# Problem to solve:
Quote the items exactly, from the line containing "is (2474, 1484)." through the last line of the items, with both ends included. Omit the pictures.

Stored items:
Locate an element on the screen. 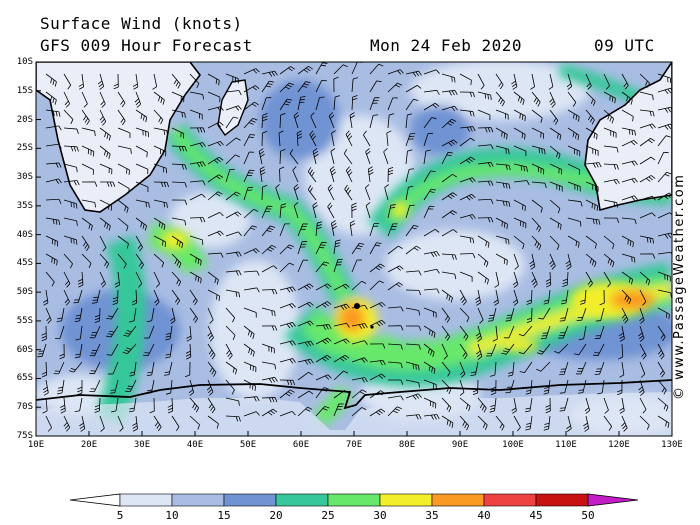 The height and width of the screenshot is (525, 700). lat-ticks is located at coordinates (38, 249).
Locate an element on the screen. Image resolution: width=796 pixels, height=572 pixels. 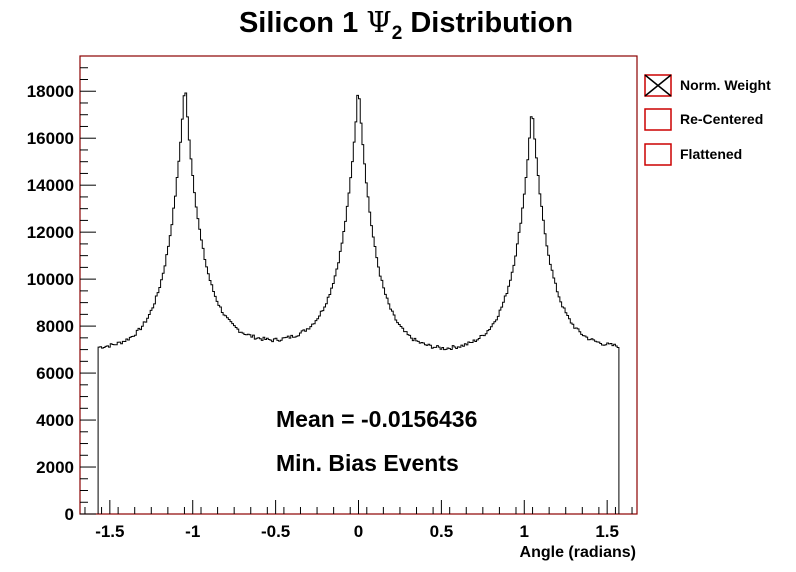
title-psi-symbol: Ψ is located at coordinates (378, 22).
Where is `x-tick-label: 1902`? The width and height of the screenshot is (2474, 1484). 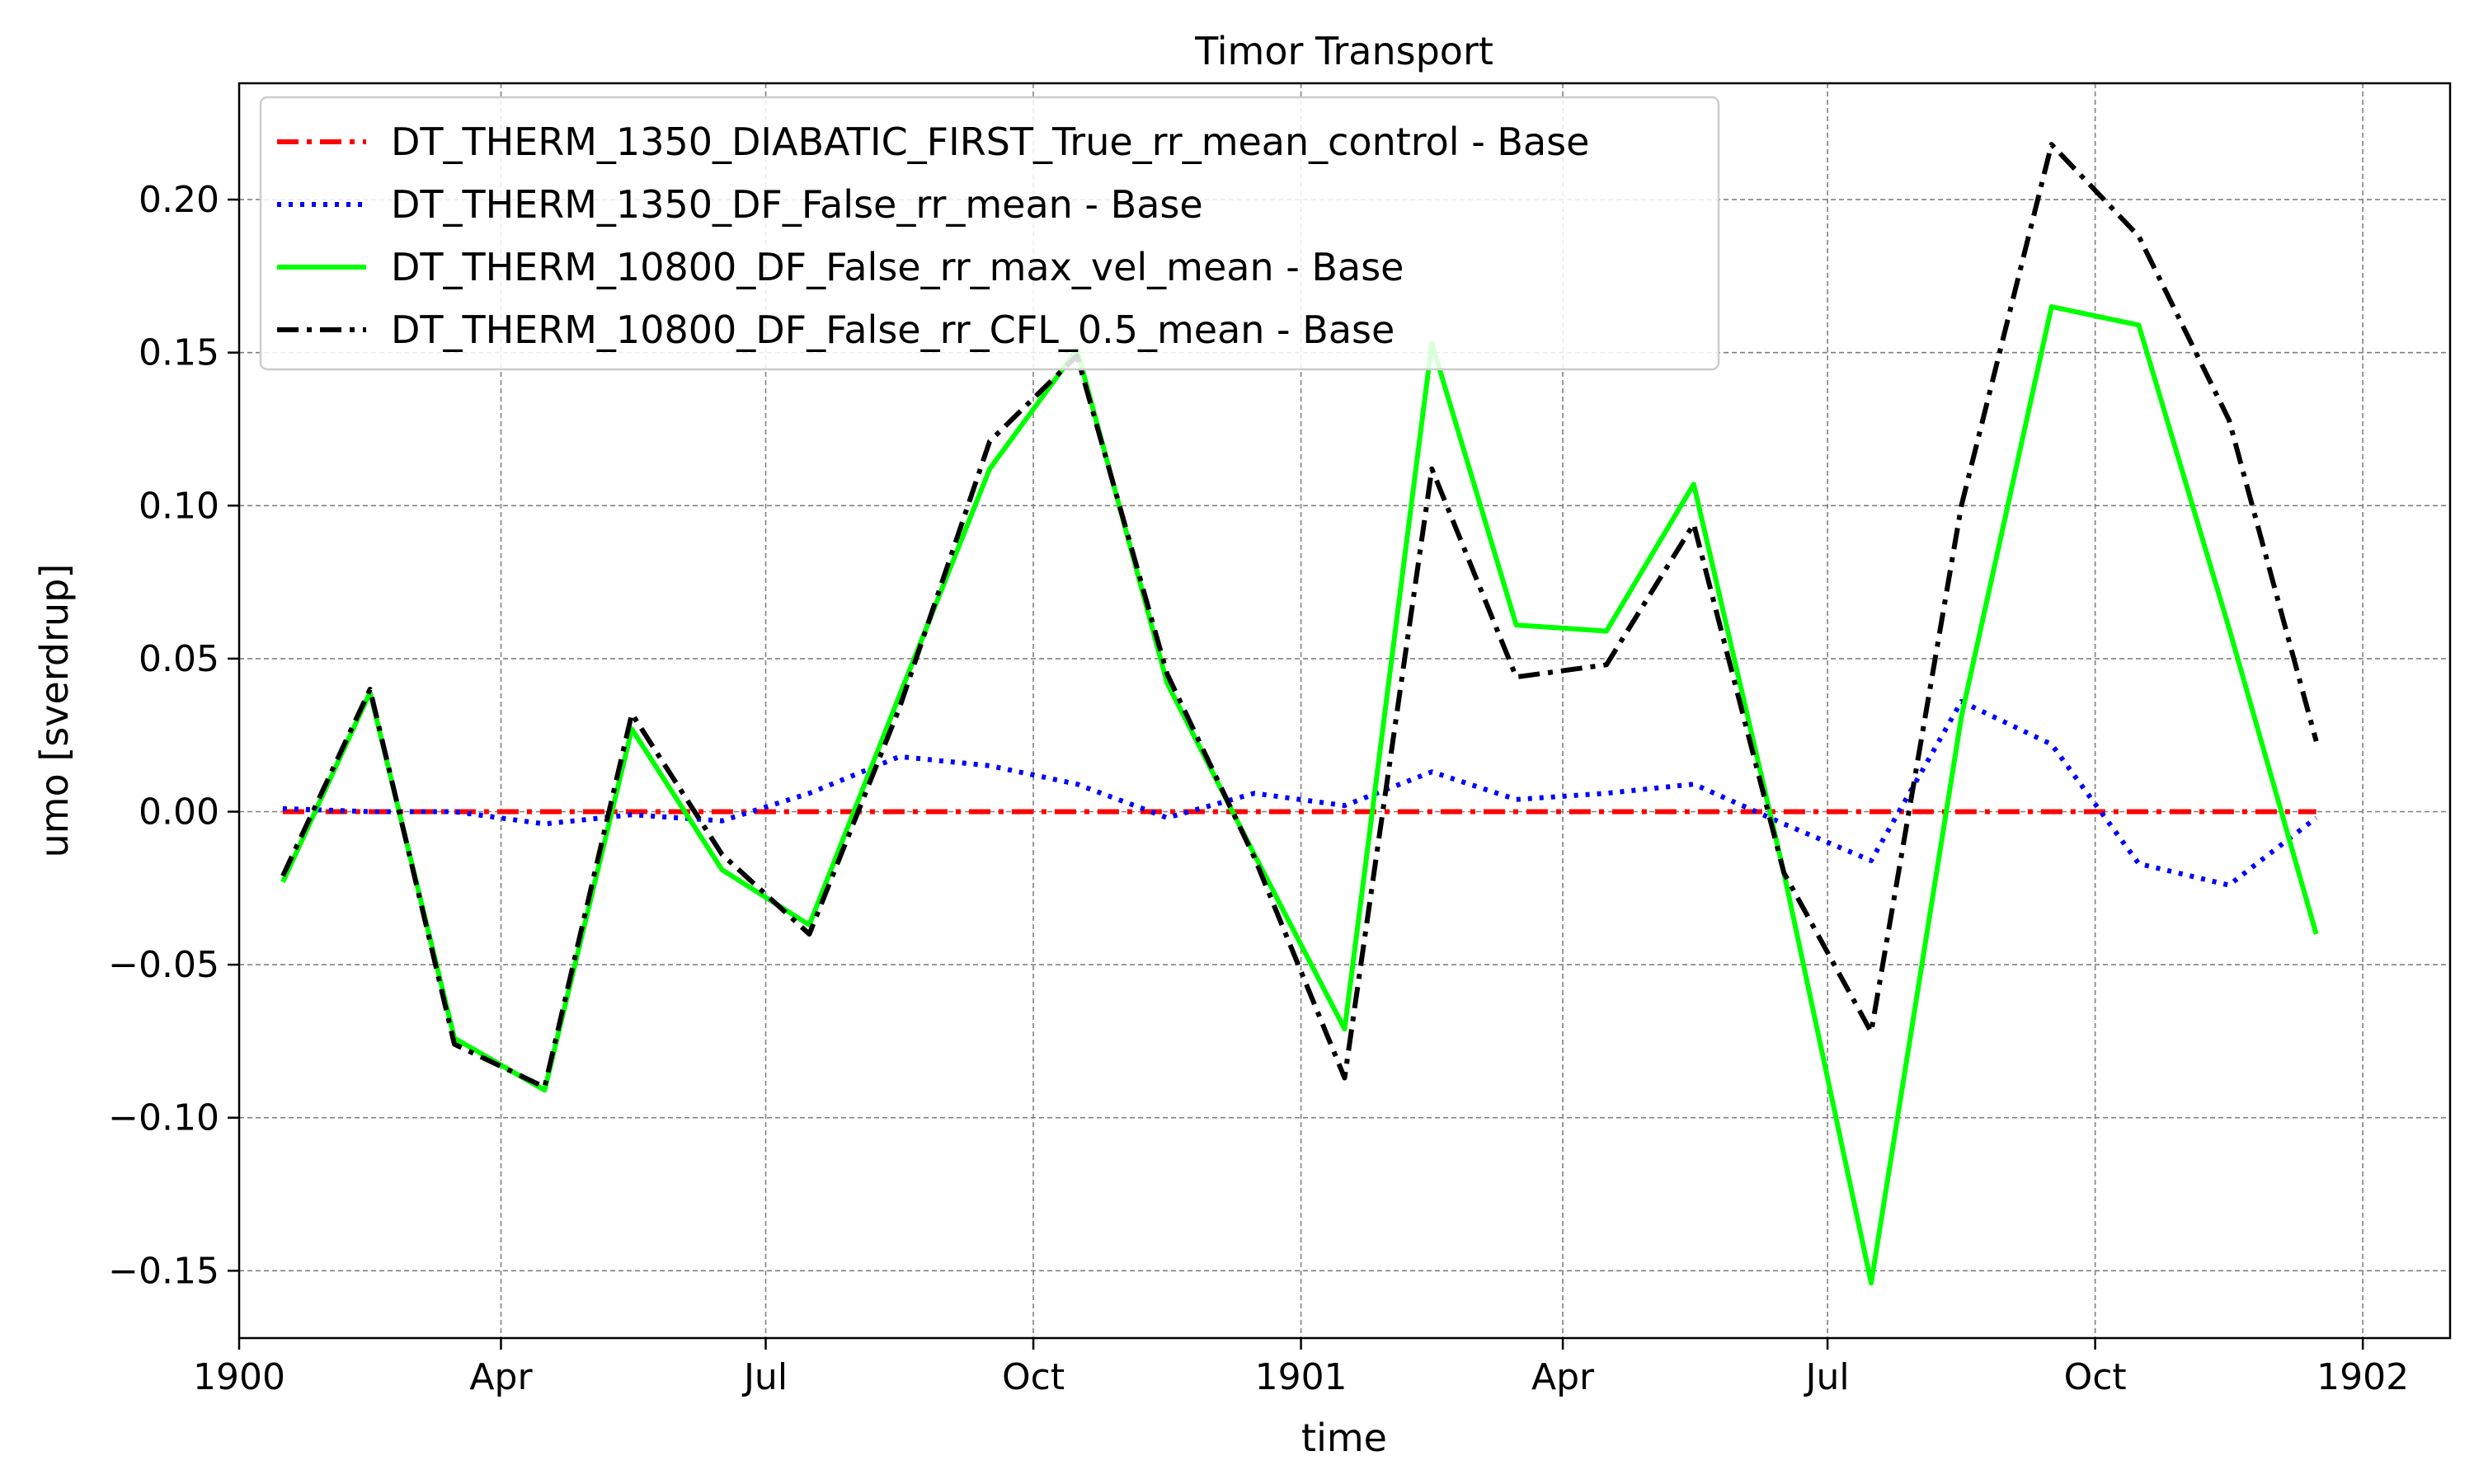
x-tick-label: 1902 is located at coordinates (2362, 1377).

# Response below:
Where is `x-tick-label: 1902`? The width and height of the screenshot is (2474, 1484). 
x-tick-label: 1902 is located at coordinates (2362, 1377).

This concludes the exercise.